Schrijf het stuk uit het tekstfragment hieronder over dat begint bij "Daarna schetste zij" en doorloopt tot en met "Tom’, ‘1984’, ‘Max Havelaar’.". Verander daarbij "luisteraars" in "toehoorders".

## TEKSTFRAGMENT
*****

Zij liet een tekst lezen over de kwalijke invloed van de boekdrukkunst op het maatschappelijk leven en vroeg ons deze tekst in de tijd te plaatsen. Dus eigenlijk was in die 19e eeuw al de angst voor fake-news.
Daarna schetste zij aan de hand van Gustav Flaubert’s ‘Madame Bovary’ (1857) de wereld van de 19e eeuw en hoe er toen tegen dat werk aan werd gekeken. Voor de meesten onder de 30 luisteraars ging er letterlijk een wereld open. Concreet: als je de tijd en de wereld van toen kent, begrijp je beter wat de auteur wil zeggen.
Dat geldt voor alle literatuur. In vogelvlucht passeerden: ‘De hut van oom Tom’, ‘1984’, ‘Max Havelaar’.

*****

## GEGEVENS
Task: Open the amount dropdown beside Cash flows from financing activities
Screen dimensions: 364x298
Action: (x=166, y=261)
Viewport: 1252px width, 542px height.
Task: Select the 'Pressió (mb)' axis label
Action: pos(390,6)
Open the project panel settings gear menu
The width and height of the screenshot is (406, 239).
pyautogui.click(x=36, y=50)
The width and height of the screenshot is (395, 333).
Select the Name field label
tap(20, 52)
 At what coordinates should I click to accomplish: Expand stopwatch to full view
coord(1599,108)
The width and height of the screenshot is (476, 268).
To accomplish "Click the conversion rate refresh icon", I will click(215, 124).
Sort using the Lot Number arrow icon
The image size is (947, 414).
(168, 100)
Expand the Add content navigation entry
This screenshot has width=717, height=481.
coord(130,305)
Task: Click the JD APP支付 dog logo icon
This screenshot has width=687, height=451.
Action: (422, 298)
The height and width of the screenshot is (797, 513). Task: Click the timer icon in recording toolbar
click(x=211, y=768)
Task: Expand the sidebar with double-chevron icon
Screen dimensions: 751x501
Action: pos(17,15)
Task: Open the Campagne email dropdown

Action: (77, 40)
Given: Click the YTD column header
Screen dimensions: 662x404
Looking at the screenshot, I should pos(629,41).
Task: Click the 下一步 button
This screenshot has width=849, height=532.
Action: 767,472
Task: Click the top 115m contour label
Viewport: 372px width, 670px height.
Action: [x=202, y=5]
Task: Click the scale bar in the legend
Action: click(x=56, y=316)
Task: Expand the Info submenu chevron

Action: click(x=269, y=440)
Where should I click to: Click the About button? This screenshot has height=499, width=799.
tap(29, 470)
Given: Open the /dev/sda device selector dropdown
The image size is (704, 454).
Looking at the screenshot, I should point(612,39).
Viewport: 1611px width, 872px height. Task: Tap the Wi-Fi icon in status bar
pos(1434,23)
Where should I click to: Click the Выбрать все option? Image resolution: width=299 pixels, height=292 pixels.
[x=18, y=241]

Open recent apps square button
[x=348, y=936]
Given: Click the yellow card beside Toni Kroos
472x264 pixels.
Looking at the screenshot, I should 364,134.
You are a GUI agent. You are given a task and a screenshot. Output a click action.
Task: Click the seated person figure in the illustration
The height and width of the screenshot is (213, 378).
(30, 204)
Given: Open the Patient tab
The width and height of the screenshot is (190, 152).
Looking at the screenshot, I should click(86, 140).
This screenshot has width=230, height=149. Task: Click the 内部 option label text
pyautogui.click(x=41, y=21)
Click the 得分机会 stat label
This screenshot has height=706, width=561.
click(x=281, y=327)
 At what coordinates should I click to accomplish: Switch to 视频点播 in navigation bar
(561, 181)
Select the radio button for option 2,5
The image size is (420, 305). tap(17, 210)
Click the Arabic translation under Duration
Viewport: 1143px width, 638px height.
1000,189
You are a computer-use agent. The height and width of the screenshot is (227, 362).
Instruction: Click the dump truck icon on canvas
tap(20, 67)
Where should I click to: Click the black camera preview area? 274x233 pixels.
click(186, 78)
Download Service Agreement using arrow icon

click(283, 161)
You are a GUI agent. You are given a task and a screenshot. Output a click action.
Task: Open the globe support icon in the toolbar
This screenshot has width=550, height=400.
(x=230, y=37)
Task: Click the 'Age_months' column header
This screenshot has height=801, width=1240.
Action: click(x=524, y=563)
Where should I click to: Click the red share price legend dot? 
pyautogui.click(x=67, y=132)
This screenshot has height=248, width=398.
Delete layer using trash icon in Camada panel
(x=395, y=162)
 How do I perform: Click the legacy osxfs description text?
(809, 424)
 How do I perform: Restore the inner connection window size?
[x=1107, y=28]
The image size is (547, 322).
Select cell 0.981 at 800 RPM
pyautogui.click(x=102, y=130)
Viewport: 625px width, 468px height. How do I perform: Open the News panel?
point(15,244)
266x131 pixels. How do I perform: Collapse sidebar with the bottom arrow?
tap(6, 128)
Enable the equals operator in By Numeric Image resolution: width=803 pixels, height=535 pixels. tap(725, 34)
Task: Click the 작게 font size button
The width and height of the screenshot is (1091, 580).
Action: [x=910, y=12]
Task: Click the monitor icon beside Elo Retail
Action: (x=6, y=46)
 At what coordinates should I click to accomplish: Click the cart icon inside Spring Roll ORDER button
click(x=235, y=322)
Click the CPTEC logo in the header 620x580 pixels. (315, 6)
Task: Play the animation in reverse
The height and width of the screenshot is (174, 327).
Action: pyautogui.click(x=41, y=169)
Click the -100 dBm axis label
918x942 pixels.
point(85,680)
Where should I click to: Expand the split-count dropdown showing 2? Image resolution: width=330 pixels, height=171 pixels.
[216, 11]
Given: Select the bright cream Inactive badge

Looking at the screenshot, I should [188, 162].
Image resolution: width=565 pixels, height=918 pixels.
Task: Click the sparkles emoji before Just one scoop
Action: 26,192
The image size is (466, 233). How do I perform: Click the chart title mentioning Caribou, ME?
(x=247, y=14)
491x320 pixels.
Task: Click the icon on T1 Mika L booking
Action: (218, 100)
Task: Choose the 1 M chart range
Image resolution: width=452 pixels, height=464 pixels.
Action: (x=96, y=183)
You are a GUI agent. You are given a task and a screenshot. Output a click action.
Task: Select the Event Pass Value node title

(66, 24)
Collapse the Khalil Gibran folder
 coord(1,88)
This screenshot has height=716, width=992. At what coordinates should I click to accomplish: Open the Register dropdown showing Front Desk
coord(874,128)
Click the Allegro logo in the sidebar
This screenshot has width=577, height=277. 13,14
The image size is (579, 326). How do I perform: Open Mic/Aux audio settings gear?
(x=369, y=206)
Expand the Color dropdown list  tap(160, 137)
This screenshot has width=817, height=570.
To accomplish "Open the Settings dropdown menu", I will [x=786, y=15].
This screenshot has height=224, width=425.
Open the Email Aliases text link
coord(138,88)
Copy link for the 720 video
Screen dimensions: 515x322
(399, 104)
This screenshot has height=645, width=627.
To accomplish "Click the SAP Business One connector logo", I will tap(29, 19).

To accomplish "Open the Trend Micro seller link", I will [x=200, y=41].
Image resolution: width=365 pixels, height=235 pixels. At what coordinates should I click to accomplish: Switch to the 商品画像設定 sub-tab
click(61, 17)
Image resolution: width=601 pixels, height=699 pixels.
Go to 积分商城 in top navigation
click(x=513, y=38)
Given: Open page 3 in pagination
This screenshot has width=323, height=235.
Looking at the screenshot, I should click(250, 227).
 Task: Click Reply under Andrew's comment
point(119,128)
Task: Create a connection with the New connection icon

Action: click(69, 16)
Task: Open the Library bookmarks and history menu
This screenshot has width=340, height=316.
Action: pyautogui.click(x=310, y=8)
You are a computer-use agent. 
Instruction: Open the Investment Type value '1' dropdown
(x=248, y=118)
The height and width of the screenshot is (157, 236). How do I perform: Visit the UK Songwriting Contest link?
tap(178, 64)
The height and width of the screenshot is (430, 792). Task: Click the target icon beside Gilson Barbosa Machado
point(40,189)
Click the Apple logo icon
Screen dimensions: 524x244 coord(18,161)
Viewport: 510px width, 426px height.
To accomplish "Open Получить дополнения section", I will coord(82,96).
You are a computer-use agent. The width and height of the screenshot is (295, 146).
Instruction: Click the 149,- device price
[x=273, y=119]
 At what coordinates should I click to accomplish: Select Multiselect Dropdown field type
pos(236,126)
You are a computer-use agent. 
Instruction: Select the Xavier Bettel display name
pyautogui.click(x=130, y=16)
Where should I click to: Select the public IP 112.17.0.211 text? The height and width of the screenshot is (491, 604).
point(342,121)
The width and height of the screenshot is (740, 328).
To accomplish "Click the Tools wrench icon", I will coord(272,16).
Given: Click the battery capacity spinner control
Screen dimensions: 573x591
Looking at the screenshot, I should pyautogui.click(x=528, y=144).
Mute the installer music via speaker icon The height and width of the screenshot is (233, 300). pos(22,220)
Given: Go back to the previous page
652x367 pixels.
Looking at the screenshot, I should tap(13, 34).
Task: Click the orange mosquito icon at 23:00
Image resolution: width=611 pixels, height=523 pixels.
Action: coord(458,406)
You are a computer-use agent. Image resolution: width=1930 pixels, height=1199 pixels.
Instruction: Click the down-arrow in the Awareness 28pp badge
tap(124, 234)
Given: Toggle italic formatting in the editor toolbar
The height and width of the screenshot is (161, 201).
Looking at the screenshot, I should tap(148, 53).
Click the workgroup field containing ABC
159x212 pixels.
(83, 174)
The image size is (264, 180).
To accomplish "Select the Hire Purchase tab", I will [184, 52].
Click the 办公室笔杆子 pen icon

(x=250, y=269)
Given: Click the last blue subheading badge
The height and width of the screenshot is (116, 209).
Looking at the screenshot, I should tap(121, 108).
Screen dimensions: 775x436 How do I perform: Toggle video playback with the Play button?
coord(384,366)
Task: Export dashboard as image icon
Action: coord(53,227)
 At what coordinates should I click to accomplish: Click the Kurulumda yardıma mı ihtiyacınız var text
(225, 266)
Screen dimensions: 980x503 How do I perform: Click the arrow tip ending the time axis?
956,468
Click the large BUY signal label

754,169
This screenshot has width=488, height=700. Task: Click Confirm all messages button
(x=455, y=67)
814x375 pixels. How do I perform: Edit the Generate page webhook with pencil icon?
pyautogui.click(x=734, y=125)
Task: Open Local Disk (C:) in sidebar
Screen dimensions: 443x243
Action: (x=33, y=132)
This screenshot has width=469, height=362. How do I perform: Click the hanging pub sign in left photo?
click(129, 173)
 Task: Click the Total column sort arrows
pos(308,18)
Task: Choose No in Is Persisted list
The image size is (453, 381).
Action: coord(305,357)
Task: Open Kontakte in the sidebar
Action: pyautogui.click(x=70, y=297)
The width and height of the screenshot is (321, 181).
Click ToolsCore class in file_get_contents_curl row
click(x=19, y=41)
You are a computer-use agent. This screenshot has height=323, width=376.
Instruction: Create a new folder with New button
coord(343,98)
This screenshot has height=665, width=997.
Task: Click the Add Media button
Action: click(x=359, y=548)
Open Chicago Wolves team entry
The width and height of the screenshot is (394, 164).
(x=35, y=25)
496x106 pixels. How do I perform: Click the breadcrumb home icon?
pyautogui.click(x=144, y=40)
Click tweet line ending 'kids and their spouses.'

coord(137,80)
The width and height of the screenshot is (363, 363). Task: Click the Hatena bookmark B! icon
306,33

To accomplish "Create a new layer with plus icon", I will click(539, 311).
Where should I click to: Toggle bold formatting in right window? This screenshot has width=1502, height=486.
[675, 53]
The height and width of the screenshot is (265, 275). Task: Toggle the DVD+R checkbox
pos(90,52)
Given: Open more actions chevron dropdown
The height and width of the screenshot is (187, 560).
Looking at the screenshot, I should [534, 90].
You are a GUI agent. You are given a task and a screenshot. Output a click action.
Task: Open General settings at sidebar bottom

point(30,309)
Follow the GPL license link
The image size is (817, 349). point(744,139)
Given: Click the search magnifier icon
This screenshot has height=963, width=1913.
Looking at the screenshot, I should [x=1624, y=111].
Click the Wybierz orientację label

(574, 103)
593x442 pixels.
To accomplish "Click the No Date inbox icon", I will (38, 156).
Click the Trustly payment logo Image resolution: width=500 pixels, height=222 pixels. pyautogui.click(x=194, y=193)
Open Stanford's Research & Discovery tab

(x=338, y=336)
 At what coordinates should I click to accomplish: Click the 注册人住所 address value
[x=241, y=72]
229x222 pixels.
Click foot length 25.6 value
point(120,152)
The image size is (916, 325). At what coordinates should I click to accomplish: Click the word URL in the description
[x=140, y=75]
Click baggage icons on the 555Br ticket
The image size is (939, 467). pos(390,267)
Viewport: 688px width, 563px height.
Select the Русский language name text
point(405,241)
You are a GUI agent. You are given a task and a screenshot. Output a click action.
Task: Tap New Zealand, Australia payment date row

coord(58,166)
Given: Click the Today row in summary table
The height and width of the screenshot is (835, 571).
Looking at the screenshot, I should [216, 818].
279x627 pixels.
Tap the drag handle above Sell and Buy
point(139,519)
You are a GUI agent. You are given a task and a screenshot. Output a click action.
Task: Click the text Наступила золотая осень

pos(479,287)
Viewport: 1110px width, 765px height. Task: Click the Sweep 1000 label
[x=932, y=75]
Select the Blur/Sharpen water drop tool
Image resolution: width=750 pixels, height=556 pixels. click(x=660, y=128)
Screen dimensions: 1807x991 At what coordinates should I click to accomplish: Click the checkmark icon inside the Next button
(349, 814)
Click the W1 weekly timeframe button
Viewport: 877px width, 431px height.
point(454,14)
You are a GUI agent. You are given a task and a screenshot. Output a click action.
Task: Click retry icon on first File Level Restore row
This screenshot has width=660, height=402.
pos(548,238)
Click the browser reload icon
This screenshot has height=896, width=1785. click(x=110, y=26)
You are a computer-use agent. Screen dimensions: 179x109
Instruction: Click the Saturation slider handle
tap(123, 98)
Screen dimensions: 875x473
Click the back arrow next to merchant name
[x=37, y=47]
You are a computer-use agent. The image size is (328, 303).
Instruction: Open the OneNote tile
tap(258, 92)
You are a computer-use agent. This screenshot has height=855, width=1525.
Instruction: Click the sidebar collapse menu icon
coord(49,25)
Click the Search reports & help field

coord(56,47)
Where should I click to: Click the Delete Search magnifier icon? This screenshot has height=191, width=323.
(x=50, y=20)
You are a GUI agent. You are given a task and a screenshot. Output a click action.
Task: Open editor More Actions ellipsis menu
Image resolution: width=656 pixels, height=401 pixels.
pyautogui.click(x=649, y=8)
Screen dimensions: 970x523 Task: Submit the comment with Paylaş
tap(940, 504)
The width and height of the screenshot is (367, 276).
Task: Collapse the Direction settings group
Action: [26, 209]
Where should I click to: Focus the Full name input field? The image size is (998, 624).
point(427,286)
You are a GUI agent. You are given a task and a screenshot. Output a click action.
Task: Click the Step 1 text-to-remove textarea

*****

## UITKOMST
Daarna schetste zij aan de hand van Gustav Flaubert’s ‘Madame Bovary’ (1857) de wereld van de 19e eeuw en hoe er toen tegen dat werk aan werd gekeken. Voor de meesten onder de 30 toehoorders ging er letterlijk een wereld open. Concreet: als je de tijd en de wereld van toen kent, begrijp je beter wat de auteur wil zeggen.
Dat geldt voor alle literatuur. In vogelvlucht passeerden: ‘De hut van oom Tom’, ‘1984’, ‘Max Havelaar’.